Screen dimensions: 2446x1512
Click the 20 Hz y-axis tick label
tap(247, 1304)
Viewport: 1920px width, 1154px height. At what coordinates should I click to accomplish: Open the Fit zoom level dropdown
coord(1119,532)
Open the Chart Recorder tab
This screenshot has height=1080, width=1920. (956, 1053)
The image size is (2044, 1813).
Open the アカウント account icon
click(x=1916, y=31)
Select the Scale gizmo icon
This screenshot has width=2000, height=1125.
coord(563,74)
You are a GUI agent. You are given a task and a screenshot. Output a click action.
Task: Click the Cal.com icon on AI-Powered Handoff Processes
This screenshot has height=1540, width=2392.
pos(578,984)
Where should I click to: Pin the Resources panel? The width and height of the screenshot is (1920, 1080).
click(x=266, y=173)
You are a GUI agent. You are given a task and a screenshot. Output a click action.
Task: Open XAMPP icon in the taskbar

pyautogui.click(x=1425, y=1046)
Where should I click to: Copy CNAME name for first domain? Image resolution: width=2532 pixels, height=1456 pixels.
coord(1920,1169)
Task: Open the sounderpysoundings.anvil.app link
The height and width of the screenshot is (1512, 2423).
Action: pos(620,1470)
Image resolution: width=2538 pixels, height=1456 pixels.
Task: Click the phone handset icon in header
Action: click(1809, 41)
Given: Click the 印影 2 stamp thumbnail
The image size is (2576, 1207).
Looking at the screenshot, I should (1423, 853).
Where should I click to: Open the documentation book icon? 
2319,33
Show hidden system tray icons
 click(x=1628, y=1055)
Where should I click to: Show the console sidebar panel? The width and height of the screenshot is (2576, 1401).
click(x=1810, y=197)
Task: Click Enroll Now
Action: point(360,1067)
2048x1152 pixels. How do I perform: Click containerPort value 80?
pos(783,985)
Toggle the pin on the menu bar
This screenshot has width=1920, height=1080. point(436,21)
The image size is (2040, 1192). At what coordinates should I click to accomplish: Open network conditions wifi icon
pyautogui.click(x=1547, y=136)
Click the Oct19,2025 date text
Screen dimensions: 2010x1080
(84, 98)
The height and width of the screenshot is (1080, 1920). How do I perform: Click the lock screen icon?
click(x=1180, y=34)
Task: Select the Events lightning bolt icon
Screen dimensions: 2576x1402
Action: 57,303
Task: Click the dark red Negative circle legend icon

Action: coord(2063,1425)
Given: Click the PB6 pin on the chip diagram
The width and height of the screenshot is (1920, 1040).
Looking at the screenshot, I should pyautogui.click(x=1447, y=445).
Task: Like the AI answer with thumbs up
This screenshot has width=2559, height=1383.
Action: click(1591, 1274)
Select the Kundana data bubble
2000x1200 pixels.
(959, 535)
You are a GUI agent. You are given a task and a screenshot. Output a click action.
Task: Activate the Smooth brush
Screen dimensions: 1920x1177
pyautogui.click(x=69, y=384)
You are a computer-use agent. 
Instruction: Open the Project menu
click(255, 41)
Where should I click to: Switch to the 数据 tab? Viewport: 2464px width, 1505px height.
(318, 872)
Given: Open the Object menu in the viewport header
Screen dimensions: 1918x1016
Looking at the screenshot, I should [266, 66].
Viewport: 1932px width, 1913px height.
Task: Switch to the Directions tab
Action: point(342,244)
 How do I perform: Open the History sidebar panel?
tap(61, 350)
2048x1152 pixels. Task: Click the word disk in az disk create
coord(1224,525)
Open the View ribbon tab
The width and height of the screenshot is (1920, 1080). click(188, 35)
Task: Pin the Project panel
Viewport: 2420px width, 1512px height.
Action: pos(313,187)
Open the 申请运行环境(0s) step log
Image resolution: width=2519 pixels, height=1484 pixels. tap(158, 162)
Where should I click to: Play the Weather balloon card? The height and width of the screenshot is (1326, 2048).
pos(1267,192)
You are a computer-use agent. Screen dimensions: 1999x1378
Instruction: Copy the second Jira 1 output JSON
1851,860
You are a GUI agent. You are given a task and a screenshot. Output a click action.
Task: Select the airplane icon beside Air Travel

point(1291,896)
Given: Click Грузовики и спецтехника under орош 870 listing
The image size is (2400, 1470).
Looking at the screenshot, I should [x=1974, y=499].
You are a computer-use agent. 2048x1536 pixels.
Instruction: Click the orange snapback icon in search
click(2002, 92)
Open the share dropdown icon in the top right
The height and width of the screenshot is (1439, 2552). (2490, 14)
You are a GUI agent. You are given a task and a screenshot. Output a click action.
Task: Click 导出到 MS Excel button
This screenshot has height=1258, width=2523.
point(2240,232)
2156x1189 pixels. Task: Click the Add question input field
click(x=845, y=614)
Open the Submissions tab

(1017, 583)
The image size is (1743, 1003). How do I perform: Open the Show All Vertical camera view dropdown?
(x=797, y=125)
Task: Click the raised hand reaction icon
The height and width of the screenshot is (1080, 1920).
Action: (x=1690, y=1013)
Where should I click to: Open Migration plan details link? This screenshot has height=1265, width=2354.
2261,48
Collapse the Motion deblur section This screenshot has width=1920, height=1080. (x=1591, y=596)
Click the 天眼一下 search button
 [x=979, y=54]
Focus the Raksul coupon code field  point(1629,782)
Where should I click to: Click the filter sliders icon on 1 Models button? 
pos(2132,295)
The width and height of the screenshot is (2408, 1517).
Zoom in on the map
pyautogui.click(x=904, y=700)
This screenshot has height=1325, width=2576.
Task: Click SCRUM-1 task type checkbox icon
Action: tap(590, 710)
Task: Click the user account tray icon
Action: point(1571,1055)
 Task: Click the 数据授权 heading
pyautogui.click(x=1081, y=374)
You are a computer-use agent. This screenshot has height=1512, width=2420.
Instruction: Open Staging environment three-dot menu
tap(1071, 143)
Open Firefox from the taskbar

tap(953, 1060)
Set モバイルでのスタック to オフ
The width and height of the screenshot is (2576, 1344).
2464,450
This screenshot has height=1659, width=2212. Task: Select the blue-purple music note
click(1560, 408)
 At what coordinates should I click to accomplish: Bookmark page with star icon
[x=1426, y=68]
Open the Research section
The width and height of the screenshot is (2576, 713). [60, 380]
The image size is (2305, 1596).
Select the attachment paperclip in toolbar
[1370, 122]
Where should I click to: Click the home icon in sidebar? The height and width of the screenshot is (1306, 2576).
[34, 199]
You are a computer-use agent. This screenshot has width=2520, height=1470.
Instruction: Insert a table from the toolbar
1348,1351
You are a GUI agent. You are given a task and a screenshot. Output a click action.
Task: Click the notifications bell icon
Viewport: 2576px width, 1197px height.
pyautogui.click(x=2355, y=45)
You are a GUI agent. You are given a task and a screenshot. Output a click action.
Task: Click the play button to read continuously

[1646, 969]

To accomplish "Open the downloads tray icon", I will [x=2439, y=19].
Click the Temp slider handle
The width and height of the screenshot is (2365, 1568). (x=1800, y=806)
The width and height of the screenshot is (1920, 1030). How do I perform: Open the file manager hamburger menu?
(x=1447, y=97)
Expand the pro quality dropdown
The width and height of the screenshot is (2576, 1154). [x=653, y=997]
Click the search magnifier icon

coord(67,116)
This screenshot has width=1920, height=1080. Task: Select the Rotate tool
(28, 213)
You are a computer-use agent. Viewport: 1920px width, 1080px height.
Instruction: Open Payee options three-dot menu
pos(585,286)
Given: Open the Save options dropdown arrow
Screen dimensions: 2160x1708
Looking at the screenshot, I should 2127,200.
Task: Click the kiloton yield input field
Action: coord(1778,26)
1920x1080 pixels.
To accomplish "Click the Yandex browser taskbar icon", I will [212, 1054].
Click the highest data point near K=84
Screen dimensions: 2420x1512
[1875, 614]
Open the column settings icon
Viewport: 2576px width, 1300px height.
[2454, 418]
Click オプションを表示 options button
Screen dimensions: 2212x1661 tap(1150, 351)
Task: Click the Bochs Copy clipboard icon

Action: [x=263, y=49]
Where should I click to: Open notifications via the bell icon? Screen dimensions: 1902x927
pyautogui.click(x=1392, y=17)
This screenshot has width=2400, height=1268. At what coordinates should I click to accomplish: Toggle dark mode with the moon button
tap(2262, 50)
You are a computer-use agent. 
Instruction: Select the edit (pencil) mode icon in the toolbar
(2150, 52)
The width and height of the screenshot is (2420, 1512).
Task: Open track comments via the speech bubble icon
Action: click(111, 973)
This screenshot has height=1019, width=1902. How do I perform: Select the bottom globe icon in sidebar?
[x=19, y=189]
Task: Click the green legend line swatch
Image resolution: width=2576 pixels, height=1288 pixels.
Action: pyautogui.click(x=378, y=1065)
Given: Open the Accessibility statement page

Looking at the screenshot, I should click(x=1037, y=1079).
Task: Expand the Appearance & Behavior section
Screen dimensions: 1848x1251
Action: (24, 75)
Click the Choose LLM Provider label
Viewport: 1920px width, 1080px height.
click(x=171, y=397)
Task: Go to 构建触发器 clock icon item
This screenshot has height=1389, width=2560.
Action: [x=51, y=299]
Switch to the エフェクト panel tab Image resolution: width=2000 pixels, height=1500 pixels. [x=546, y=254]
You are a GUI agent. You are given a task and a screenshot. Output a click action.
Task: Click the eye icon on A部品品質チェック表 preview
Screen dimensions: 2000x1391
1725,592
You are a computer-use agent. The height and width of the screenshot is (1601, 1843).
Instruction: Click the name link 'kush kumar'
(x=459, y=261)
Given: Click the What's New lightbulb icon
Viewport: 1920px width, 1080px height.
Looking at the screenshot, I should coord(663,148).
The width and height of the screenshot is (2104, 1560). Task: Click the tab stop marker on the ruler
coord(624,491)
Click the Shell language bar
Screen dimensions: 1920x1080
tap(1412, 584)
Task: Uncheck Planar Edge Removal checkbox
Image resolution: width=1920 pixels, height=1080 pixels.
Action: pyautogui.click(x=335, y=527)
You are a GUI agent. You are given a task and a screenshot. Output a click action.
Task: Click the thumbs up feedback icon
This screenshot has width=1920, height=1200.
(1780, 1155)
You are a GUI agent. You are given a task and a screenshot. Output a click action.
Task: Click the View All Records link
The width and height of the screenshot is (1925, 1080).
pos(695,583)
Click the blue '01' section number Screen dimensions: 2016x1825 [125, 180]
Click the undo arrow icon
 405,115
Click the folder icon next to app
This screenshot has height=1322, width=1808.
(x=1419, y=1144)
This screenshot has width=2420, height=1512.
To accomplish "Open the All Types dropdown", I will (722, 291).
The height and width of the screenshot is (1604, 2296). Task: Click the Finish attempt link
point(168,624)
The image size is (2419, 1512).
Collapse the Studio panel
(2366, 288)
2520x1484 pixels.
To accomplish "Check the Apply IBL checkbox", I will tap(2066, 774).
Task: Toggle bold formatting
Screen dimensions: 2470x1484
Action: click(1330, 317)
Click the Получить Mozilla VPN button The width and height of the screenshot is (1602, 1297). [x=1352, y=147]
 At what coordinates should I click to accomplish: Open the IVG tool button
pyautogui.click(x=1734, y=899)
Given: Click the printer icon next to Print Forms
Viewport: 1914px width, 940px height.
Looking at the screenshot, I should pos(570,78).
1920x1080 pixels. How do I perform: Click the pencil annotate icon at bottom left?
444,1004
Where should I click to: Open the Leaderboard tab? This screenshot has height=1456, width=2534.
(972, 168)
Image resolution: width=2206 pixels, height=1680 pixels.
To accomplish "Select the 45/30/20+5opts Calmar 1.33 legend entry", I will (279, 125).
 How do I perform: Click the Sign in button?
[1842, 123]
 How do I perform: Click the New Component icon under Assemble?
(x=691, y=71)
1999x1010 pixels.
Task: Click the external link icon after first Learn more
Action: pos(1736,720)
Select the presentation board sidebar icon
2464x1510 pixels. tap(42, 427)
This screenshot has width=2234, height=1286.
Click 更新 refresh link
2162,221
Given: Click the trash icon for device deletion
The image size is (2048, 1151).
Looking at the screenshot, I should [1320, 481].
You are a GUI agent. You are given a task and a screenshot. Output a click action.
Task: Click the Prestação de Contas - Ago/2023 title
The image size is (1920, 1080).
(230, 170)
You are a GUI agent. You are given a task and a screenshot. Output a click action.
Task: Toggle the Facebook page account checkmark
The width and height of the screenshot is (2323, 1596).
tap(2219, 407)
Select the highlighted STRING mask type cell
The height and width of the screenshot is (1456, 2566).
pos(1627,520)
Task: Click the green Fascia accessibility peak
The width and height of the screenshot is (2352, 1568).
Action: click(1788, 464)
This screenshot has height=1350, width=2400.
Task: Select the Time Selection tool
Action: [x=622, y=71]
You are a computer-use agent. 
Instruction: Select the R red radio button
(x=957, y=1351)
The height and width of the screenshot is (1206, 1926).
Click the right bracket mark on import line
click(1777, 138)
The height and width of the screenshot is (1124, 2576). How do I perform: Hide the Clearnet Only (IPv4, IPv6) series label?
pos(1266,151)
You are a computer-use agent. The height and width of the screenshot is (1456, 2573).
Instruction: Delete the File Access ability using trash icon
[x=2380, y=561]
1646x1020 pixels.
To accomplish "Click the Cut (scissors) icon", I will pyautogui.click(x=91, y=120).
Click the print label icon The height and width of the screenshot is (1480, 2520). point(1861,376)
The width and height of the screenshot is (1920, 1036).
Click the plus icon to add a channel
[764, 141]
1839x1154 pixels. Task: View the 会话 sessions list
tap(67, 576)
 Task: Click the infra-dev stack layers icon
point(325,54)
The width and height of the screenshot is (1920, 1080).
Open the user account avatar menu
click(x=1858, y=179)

*-*-*

[WORK REQUEST]
Show the lines above that have the word "data".

[OUTPUT FOR THIS EXERCISE]
Select the Kundana data bubble
Click the highest data point near K=84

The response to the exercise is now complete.